**SET EXERCISE**:
Reproduce the following data verbatim, line by line, without altering any character.

::::

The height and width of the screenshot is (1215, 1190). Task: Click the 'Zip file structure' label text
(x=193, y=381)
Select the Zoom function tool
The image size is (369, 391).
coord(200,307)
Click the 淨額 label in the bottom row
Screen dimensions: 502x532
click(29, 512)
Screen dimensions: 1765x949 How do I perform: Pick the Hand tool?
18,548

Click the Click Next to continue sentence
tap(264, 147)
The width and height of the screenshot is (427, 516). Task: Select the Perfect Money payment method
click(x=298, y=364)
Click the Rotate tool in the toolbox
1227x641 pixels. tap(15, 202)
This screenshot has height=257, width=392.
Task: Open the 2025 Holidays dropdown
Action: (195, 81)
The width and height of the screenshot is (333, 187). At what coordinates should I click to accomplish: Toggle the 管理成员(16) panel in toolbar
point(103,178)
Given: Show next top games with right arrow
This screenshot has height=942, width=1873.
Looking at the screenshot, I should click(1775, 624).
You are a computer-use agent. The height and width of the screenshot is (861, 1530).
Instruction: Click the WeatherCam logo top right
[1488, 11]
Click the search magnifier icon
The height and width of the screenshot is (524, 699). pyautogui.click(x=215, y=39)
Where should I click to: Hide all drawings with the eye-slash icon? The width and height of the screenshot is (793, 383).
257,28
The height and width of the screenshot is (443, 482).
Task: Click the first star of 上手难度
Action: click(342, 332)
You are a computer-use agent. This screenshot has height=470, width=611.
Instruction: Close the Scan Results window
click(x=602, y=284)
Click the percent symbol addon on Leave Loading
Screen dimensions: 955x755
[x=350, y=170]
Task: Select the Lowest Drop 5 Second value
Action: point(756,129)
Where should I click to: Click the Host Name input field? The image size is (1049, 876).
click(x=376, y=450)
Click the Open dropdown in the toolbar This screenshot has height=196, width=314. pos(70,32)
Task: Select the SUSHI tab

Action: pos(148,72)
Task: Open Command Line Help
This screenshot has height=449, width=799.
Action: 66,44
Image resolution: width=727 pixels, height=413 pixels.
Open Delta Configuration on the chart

::::

**REPLY**:
The height and width of the screenshot is (1215, 1190). Task: Click the 'Zip file structure' label text
(x=193, y=381)
Select the Zoom function tool
The image size is (369, 391).
coord(200,307)
Click the 淨額 label in the bottom row
Screen dimensions: 502x532
click(29, 512)
Screen dimensions: 1765x949 How do I perform: Pick the Hand tool?
18,548

Click the Click Next to continue sentence
tap(264, 147)
The width and height of the screenshot is (427, 516). Task: Select the Perfect Money payment method
click(x=298, y=364)
Click the Rotate tool in the toolbox
1227x641 pixels. tap(15, 202)
This screenshot has height=257, width=392.
Task: Open the 2025 Holidays dropdown
Action: (195, 81)
The width and height of the screenshot is (333, 187). At what coordinates should I click to accomplish: Toggle the 管理成员(16) panel in toolbar
point(103,178)
Given: Show next top games with right arrow
This screenshot has height=942, width=1873.
Looking at the screenshot, I should click(1775, 624).
You are a computer-use agent. The height and width of the screenshot is (861, 1530).
Instruction: Click the WeatherCam logo top right
[1488, 11]
Click the search magnifier icon
The height and width of the screenshot is (524, 699). pyautogui.click(x=215, y=39)
Where should I click to: Hide all drawings with the eye-slash icon? The width and height of the screenshot is (793, 383).
257,28
The height and width of the screenshot is (443, 482).
Task: Click the first star of 上手难度
Action: click(342, 332)
You are a computer-use agent. This screenshot has height=470, width=611.
Instruction: Close the Scan Results window
click(x=602, y=284)
Click the percent symbol addon on Leave Loading
Screen dimensions: 955x755
[x=350, y=170]
Task: Select the Lowest Drop 5 Second value
Action: point(756,129)
Where should I click to: Click the Host Name input field? The image size is (1049, 876).
click(x=376, y=450)
Click the Open dropdown in the toolbar This screenshot has height=196, width=314. pos(70,32)
Task: Select the SUSHI tab

Action: pos(148,72)
Task: Open Command Line Help
This screenshot has height=449, width=799.
Action: 66,44
Image resolution: width=727 pixels, height=413 pixels.
Open Delta Configuration on the chart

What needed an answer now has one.